Madeleine also uses OneNote to streamline the note-taking process - this ensures that she’s always prepared with personalised responses and can accurately pinpoint potential opportunities.
“It will save so much time when you need to re-engage them. All you say is that three months ago, you mentioned these pain points. It saves a lot of time for the AE, too.”
William echoed this:
“Assume you will remember nothing and write everything down. Always take great notes; this will help you to remember more actively.”
“Also, keep your notes organised. I use OneNote to categorise my notes, and I can quickly jump back and check them in no time. Good note-taking and organisation practically eradicate the need to remember anything!”
9. Follow the right people on LinkedIn
To begin, we don’t recommend spending too much time on LinkedIn looking for inspiration. LinkedIn “research” could be considered professional procrastination.
That said, LinkedIn can help you discover innovative ways to step up your B2B sales game.
William told us:
“Follow everyone putting out good LinkedIn content. Substitute all your Instagram and Facebook time for LinkedIn and optimise your intake. Don’t do this during working hours, though!”
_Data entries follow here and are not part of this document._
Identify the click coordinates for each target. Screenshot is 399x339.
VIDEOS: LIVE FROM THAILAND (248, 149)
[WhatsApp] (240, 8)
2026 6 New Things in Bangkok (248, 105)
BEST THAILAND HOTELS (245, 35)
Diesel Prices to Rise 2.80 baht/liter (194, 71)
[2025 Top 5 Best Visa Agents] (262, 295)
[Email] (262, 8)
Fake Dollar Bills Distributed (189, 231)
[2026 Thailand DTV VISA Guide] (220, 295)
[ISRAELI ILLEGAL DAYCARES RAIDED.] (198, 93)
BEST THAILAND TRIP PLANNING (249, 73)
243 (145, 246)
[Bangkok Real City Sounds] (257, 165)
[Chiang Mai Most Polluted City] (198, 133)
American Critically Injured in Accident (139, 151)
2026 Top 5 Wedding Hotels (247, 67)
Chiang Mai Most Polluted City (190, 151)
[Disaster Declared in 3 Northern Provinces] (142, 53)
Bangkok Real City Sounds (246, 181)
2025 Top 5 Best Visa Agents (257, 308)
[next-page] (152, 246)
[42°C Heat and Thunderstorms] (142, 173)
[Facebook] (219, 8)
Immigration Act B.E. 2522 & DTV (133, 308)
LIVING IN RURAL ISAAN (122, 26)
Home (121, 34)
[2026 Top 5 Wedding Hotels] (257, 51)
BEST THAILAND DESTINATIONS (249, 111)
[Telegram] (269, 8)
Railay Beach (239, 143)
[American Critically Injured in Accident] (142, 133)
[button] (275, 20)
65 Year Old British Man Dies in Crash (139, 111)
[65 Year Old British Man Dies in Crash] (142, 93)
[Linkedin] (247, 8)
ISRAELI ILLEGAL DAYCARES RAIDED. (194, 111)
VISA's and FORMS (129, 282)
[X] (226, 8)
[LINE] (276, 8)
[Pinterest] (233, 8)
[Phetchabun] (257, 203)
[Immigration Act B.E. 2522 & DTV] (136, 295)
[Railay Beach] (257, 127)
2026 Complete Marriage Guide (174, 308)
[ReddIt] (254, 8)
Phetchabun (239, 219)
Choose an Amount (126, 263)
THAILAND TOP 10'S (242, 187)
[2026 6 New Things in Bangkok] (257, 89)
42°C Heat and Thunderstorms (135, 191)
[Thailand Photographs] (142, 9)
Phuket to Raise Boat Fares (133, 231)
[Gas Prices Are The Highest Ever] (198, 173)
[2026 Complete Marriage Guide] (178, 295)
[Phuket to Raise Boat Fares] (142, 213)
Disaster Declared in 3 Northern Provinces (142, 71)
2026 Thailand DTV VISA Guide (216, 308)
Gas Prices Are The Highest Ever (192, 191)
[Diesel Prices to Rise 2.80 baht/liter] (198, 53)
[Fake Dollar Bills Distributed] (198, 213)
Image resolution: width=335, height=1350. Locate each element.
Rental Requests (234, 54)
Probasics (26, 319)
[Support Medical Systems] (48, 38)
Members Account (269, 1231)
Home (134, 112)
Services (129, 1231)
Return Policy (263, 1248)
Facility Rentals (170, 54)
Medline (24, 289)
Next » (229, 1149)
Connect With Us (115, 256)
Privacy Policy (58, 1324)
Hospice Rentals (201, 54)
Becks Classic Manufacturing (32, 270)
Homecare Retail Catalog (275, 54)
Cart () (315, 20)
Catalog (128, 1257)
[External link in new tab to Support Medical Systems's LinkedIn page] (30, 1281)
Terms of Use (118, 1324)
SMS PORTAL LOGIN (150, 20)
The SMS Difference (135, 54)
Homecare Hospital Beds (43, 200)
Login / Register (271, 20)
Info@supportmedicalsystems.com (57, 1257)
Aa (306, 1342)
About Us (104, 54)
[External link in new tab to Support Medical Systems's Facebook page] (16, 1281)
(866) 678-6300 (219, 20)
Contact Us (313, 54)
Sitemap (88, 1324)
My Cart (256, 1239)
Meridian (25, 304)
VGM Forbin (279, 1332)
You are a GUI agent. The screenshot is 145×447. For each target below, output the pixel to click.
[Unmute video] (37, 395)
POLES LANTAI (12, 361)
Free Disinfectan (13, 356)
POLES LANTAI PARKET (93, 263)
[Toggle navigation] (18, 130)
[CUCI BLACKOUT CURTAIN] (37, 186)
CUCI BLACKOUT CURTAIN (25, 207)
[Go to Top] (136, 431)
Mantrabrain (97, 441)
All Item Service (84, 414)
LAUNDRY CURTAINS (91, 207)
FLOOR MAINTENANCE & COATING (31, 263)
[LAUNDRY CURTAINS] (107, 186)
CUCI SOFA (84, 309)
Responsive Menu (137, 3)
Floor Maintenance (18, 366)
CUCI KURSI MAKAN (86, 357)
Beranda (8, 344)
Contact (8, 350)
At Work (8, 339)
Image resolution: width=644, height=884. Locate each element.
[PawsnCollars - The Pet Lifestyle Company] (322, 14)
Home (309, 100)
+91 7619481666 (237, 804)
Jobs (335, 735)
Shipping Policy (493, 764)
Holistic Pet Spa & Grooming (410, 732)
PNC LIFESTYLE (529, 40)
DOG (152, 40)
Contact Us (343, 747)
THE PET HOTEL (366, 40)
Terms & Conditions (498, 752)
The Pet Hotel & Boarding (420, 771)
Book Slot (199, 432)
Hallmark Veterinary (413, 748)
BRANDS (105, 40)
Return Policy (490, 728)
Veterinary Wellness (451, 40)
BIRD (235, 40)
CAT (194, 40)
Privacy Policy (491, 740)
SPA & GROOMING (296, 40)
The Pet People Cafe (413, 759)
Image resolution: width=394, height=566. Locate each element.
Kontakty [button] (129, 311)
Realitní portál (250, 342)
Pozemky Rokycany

10. Leverage peer knowledge
Knowledge is power, especially in a fast-paced sales environment, and your peers are one of the best sources of innovation.
Podcasts are a rich resource for Madeleine, offering insights from fellow SDRs and helping her structure her day more efficiently.
But sales podcasts aren’t the only source of knowledge, according to Madeleine:
“There’s a goldmine of valuable tips on LinkedIn and YouTube, based on what SDRs do at other companies.”
This inspiration gives Madeleine fresh ideas, helping her succeed in her role. The key, she stresses, is always to be learning!
Madeleine also uses Gong to learn from the recorded conversations of top performers. She shared with us how she used Gong to refine how she discusses data enrichment (a feature at Cognism):
“You can find all the calls where they mentioned enrichment, go to the transcript, see how they explain it and then copy that into your script.”
11. Read books that inspire you
William is a big fan of Audible, as it allows him to use his time off to feed his appetite for knowledge. While reading books can’t directly save you time, investing in your personal growth ultimately can.
William named a few books that inspired him to develop his sales career.
- Jeb Blount, Fanatical Prospecting - a great read for people starting out in sales.
- Scott Leese, Addicted to the Process - a short, adrenaline-fuelled read.
- Chris Voss, Never Split the Difference - according to William, the best sales book of all time.